Idaho salmon backers file suit
Published 9:00 pm Thursday, September 29, 2005
BOISE, Idaho – A coalition of salmon advocates on Thursday resurrected a lawsuit seeking to overturn a federal operating plan for 22 irrigation reservoirs on the upper Snake River.
The coalition argued that plan has the same flaws as an operating plan for lower Snake dams that has already been ruled illegal.
A group of Idaho water users and farmers denounced the complaint filed in U.S. District Court in Portland, Ore., as a move intended to force Idaho’s agriculture industry to choose between sending vital irrigation water downstream to help migrating fish or support breaching four dams on the lower Snake and Columbia rivers.

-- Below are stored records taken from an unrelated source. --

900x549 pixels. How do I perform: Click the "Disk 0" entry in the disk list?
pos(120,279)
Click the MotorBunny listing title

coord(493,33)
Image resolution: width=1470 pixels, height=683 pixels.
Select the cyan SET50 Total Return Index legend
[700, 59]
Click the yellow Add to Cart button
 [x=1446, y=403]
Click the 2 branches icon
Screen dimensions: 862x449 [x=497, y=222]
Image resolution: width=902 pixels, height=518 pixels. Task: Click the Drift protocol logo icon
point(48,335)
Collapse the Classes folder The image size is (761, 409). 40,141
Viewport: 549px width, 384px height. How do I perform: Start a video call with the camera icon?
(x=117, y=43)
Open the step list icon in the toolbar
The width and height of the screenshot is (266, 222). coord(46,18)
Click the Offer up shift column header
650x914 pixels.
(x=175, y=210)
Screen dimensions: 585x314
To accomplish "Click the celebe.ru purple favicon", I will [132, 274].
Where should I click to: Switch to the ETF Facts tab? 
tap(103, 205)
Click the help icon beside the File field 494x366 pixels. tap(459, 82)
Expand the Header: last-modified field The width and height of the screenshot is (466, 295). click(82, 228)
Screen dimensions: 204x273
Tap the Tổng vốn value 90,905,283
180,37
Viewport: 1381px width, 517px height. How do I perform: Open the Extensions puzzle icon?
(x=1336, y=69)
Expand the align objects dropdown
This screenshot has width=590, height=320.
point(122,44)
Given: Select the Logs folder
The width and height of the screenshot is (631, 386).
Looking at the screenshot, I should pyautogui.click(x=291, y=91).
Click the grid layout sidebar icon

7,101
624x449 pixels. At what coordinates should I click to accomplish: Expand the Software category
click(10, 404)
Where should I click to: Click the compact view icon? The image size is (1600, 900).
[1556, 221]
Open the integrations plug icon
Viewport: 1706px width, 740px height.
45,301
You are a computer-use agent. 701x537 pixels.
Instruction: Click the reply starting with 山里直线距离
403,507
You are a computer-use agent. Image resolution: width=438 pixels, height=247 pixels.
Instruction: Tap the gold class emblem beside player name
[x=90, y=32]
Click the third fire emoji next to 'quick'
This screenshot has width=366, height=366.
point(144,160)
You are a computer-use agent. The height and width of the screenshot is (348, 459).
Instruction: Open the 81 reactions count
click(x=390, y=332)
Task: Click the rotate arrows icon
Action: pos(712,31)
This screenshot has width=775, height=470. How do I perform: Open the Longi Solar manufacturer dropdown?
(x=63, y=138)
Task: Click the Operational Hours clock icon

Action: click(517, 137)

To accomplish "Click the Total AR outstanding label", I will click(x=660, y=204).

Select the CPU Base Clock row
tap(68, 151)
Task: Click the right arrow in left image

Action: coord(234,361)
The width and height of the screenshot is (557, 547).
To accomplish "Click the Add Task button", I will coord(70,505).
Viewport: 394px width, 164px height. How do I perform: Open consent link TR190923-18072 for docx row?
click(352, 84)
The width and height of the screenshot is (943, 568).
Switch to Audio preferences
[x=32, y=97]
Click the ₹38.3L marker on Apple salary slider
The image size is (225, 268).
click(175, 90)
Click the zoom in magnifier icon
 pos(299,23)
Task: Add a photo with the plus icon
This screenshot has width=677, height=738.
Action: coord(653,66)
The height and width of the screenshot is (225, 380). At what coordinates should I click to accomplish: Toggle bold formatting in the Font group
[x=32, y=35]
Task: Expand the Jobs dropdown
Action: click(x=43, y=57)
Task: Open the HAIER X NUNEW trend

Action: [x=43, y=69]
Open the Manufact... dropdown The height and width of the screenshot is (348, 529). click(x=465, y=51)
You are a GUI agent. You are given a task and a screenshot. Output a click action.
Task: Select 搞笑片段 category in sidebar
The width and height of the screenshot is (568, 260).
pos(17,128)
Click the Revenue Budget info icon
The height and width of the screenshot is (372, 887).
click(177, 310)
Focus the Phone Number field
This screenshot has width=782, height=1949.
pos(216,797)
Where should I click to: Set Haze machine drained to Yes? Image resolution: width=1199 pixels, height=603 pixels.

The suit was first filed in January 2004 against the U.S. Bureau of Reclamation and the National Oceanic and Atmospheric Administrations-Fisheries’ 2000 analysis on the effect of the upper Snake dams on endangered salmon and steelhead runs.
U.S. District Judge James Redden set the suit aside earlier this year because the federal agencies were developing a new “biological opinion” on the operation of the water storage facilities upstream from Hells Canyon Dam. That upper Snake River opinion was released in March. Ruling on a separate lawsuit in May, Redden struck down the Bush administration’s proposals for salmon recovery efforts on the lower Snake portion of the fish migration route.
Thursday’s amended suit asks Redden to similarly rule on the federal plan for dam operation on the Snake’s upper reaches. It also asks him to order NOAA to combine the upper and lower Snake dam operating plans into a single plan to save salmon and steelhead runs.